TASK DESCRIPTION:
Look through the data below and extract, unchanged, the lines from the one that contains "Task: Collapse the" to the one that contains "This screenshot has width=828, height=466.", both included.

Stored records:
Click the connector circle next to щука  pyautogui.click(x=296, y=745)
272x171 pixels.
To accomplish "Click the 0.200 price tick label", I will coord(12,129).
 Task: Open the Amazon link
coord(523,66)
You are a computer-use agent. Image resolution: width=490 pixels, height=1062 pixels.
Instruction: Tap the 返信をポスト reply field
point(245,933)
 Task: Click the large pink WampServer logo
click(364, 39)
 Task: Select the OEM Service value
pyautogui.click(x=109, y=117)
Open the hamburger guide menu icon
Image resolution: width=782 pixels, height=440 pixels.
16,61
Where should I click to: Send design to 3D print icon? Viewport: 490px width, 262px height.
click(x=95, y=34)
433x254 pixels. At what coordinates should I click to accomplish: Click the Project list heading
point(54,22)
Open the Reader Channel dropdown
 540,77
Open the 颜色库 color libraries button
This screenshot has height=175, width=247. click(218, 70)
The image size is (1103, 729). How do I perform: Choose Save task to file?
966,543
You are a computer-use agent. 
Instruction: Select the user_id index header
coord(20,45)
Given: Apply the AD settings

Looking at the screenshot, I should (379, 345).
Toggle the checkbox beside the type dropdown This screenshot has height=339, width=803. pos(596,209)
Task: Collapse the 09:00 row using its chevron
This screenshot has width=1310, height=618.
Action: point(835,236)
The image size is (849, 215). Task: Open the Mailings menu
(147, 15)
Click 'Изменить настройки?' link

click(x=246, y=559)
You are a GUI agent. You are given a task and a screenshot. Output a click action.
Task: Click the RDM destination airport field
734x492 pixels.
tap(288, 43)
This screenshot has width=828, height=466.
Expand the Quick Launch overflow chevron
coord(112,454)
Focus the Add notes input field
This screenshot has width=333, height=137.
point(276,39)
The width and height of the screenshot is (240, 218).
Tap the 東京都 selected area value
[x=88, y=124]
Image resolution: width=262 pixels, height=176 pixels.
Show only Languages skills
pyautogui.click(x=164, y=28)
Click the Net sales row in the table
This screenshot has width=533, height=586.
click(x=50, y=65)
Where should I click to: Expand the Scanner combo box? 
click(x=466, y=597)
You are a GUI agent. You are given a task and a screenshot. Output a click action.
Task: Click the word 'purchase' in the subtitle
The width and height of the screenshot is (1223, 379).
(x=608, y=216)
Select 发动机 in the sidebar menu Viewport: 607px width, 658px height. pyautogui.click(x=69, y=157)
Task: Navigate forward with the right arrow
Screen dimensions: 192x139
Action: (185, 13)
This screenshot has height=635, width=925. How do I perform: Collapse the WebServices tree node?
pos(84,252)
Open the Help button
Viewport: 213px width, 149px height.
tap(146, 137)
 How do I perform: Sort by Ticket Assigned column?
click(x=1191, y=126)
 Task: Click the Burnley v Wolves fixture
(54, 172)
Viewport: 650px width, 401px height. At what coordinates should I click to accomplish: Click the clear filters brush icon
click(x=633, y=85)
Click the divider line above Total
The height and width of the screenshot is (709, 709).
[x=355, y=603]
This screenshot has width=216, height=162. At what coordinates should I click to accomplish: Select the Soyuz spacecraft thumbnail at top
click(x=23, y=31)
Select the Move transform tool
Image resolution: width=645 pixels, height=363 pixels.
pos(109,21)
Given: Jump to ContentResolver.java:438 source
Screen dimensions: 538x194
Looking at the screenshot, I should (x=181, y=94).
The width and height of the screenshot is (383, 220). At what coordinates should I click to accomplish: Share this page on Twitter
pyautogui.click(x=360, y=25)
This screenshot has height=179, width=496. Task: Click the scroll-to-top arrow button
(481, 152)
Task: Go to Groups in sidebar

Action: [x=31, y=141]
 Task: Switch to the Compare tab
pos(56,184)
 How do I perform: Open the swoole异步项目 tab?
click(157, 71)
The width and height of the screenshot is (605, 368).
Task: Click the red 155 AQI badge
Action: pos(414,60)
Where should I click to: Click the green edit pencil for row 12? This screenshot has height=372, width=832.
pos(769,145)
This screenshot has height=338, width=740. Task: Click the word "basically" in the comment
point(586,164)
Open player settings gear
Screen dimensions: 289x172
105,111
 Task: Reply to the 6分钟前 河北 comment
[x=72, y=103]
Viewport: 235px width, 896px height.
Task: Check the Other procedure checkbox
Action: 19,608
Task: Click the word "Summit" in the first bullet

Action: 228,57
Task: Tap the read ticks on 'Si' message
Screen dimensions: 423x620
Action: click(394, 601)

ANSWER TO THIS TASK:
Task: Collapse the 09:00 row using its chevron
This screenshot has width=1310, height=618.
Action: point(835,236)
The image size is (849, 215). Task: Open the Mailings menu
(147, 15)
Click 'Изменить настройки?' link

click(x=246, y=559)
You are a GUI agent. You are given a task and a screenshot. Output a click action.
Task: Click the RDM destination airport field
734x492 pixels.
tap(288, 43)
This screenshot has width=828, height=466.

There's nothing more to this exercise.